From: Gordon Burditt
Newsgroups: comp.lang.c
Subject: Re: alloca()
Date: 25 Jan 1999 09:34:09 GMT
Message-ID: <16167775DFB6601E.39220BF5766349A7.B20FE25E4B4173B2@library-proxy.airnews.net>

>I'm curious to hear a little about a function called alloca().
>The (Solaris) man page I have here tells me that it allocates
>memory on the stack, which is then automatically freed when you
>return. Now, I'm well aware that alloca() is Not Standard And
>thus System Dependant and Beyond The Scope Of This Group,
>so please don't feel the need to reply just to tell me that. On
>the other hand, I'm interested to know how portable this is in
>practice, and what advantages and disadvantages it has w.r.t
>malloc() et al. I've seen it used a fair bit, and presumably the
>authors of the code must have had some reason for using it.

This function is one of the most horribly unportable abominations I have ever tried to implement. There are ways to try to implement it with malloc(), but if the memory is actually allocated on the stack, it causes lots of problems. You're pretty much stuck with needing to implement this in the compiler as a built-in.

You can write a function that knows about linkage conventions that adjusts the stack, but on one architecture (which didn't use a stack frame pointer), I ended up having to allocate something like 128 bytes extra on each call, due to possible register saving. That 128 byte figure was a guess as to what the worst case was, and I think it involved some (unreasonable) assumptions about the maximum number of arguments to functions that call alloca(). You did get those bytes back when the function exited. If it had been practical to modify the compiler-generated function exit sequences, life would have been much simpler.

What's the problem? Well, if you start allocating stuff on the stack when there's already stuff on the stack, you have alloca() allocating stuff in the middle of it, which really messes up argument passing, where stuff pushed on the stack is supposed to be contiguous. Horrible example:

    printf("%p %p %p %p %p\n", alloca(1), alloca(2), alloca(10), 
	alloca(8), alloca(20));

Now, where can you use alloca? I think this is reasonably safe:

You may use alloca() in the form of:

	pointer_variable = alloca(expression);
as an expression statement in the outermost block of a function.
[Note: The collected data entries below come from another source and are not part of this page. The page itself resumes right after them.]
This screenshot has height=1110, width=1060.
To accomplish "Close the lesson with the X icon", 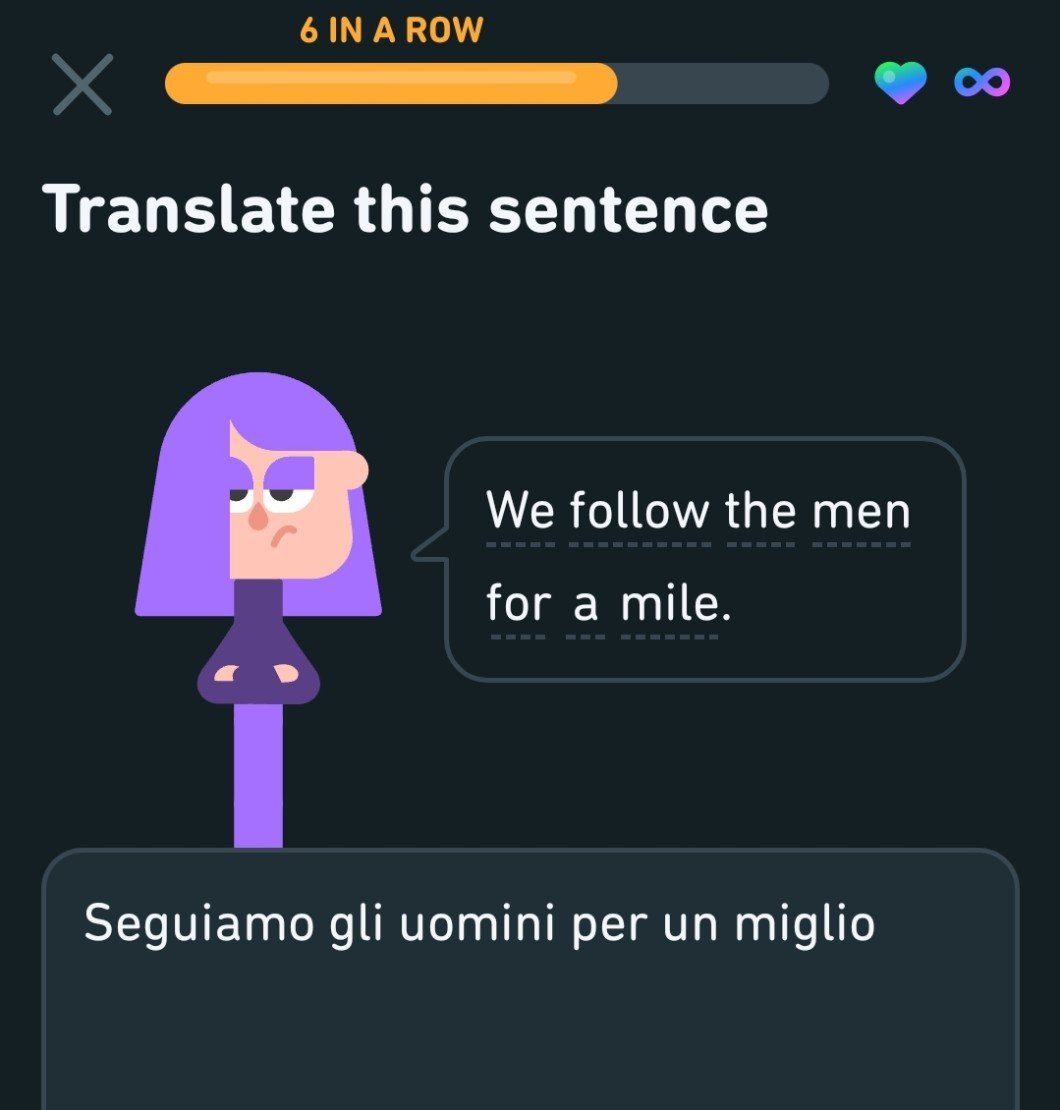I will [82, 84].
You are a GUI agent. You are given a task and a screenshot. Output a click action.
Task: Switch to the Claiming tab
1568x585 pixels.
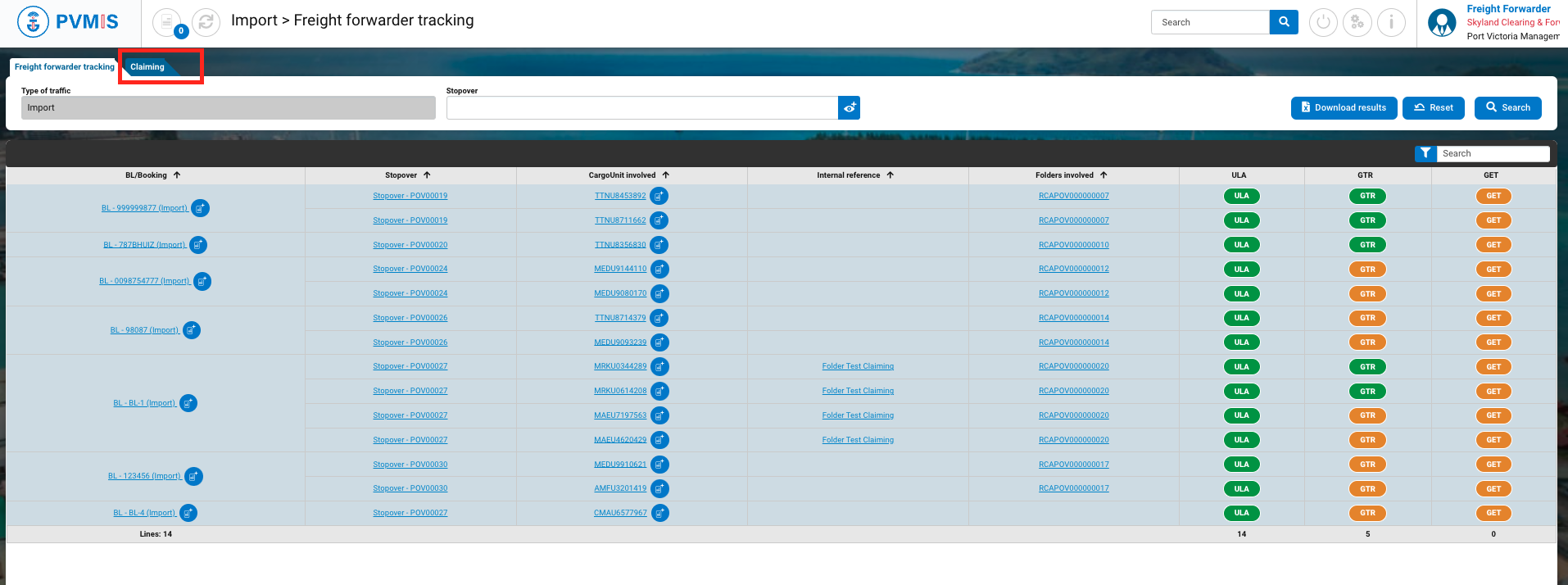coord(147,67)
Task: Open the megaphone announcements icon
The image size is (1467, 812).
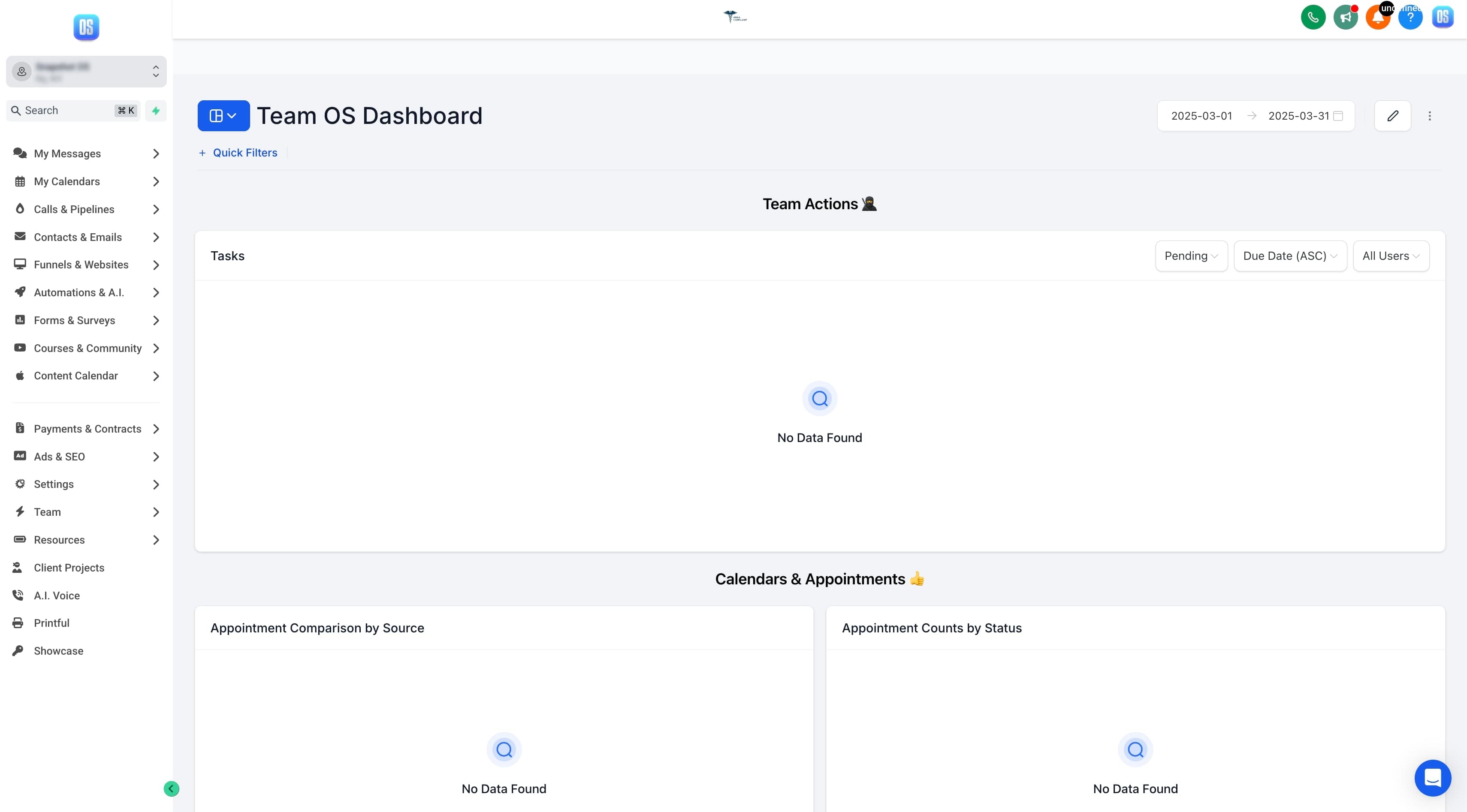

You are asking for trouble if you use it anywhere that doesn't fit this description. You are likely to run into trouble if you use alloca() in any of these places, because there might be something on the stack at the point alloca() is called:

  1. Inside a loop.
  2. Inside any block that begins with local variables, except the outermost block of a function, especially if the allocated memory is used after exiting this block.
  3. Using any expression more complicated than a pointer variable on the left hand side of an assignment, including one element of an array of pointers.
  4. Where the return value of alloca() is used as a function argument.
  5. In any context where the value of the = operator is used, such as
    	if ((pointer_variable = 
    		alloca(sizeof(struct something))) == NULL) { .... }
    

And I expect that someone will call me on even THAT highly restrictive limitation not being conservative enough for the code generated by some compilers. Now, if it's done as a compiler builtin, you might manage to get around the problems.

Once I finally got that alloca() function figured out, it worked reasonably well - as I recall, the primary use for it was in a Bison parser. That 128 bytes wasted per invocation combined with a fixed stack size could be a nuisance. Why didn't I just use GCC? Because this was an attempt to port GCC, initially using cross-compilers, to a machine that turned out to barely have enough memory to compile GCC (1.35 or so) natively. When GCC 2 came out, it turned out to be enough of a memory pig that natively compiling itself was out of the question.